### PROBLEM DESCRIPTION:
Which lines run from the one containing "Task: Click the Clothes length column header" to the end of the entries below? Reproduce them exactly, both ends included.

---- PROVIDED RECORDS

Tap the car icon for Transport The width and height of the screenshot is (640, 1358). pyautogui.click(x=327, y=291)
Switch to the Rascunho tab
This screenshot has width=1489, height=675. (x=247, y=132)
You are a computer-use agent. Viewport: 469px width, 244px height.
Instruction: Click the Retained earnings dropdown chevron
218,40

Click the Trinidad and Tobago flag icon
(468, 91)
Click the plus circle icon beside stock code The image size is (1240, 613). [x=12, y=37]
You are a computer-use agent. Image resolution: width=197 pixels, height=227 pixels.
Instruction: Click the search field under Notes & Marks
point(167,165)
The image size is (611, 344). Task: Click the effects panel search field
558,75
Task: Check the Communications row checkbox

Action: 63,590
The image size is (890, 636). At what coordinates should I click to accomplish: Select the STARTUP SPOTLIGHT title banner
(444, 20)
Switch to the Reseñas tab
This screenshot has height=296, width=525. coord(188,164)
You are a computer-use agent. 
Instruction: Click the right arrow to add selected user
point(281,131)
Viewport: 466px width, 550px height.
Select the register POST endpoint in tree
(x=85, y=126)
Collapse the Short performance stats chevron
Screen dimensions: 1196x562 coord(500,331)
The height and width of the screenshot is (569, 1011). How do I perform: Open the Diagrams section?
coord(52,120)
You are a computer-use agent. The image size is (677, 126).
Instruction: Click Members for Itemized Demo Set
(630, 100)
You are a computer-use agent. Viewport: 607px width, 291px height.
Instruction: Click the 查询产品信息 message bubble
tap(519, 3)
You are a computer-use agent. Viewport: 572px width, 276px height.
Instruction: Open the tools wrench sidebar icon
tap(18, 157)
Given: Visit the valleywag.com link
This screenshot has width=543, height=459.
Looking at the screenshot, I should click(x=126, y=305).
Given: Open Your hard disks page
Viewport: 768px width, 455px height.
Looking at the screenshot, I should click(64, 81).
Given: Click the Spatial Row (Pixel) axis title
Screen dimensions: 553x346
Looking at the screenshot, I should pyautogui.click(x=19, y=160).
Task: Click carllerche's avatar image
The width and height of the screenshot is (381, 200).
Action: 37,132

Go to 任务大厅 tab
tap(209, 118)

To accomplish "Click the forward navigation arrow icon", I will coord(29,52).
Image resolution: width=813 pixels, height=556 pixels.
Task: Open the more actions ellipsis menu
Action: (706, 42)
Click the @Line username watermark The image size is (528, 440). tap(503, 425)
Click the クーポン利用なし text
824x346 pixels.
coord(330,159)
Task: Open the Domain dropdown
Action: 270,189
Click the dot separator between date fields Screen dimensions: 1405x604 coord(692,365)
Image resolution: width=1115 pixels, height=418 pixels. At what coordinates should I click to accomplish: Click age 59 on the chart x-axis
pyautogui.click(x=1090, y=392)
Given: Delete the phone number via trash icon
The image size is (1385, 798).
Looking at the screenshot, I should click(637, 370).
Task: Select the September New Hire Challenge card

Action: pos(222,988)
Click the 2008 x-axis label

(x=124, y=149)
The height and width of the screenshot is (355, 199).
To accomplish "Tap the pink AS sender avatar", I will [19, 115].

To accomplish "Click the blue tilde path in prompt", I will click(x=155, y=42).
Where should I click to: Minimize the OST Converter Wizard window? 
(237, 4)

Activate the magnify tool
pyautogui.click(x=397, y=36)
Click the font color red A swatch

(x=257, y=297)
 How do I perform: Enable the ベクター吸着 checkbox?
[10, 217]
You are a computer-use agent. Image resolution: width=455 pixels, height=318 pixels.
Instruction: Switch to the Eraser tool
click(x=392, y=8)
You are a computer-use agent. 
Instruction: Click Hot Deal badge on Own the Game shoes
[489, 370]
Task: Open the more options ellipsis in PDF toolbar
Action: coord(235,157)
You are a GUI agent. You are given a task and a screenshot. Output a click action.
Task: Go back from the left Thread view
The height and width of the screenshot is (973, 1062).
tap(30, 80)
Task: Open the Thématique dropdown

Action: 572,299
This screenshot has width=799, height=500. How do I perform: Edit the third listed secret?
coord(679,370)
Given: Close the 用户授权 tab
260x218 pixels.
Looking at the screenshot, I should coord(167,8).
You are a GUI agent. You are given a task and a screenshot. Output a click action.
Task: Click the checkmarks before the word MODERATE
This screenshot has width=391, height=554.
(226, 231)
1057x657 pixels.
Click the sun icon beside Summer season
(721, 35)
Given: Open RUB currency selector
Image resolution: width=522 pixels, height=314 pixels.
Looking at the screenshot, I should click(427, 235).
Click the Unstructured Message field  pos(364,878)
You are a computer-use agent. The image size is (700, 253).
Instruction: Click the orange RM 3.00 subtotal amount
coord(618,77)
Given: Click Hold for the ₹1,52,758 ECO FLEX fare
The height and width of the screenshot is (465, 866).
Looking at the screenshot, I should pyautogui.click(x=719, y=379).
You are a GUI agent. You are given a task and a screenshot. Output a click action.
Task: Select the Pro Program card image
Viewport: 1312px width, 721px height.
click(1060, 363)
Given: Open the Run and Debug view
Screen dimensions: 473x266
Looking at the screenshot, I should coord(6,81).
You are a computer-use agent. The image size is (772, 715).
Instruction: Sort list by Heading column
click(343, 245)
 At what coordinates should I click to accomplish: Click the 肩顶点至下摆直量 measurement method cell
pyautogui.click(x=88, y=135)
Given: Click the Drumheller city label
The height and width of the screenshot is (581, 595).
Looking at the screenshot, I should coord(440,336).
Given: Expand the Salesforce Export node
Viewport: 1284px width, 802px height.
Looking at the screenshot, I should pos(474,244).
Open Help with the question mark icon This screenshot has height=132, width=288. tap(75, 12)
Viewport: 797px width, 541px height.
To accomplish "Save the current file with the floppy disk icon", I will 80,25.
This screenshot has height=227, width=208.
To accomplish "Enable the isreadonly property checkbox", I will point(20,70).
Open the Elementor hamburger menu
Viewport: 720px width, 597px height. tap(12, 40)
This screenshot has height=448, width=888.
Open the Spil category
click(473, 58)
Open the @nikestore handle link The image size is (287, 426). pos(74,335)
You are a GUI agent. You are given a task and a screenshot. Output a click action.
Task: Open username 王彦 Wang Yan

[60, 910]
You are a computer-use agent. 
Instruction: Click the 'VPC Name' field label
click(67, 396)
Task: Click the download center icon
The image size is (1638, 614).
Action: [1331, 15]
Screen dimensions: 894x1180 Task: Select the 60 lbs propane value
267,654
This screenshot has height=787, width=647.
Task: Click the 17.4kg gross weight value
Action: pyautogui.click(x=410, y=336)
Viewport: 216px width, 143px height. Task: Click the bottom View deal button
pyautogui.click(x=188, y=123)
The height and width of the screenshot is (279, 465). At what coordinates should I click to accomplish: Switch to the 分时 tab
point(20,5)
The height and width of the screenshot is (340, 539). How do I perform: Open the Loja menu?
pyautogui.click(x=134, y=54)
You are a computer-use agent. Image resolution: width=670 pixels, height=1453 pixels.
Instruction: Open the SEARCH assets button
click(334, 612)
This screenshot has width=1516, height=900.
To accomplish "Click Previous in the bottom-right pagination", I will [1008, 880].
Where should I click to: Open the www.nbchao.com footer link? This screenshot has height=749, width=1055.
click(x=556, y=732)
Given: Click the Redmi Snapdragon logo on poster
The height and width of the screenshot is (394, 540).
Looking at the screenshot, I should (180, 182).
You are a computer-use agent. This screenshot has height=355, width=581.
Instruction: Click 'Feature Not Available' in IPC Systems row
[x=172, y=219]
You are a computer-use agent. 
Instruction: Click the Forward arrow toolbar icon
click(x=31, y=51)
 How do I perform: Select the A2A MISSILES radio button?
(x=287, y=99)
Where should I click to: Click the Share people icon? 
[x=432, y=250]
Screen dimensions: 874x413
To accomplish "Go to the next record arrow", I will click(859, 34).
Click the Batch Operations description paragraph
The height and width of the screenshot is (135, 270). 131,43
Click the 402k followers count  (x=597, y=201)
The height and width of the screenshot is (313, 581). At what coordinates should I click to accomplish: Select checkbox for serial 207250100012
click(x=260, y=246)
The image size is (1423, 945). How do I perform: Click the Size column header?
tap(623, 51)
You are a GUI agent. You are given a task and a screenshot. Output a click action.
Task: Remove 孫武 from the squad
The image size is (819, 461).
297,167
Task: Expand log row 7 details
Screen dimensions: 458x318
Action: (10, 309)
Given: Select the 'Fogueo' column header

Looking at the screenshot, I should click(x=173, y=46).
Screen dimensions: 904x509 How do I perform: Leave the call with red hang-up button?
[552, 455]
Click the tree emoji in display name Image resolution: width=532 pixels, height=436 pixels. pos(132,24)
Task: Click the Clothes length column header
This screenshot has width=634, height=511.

--------

### TASK SOLUTION:
Task: Click the Clothes length column header
This screenshot has width=634, height=511.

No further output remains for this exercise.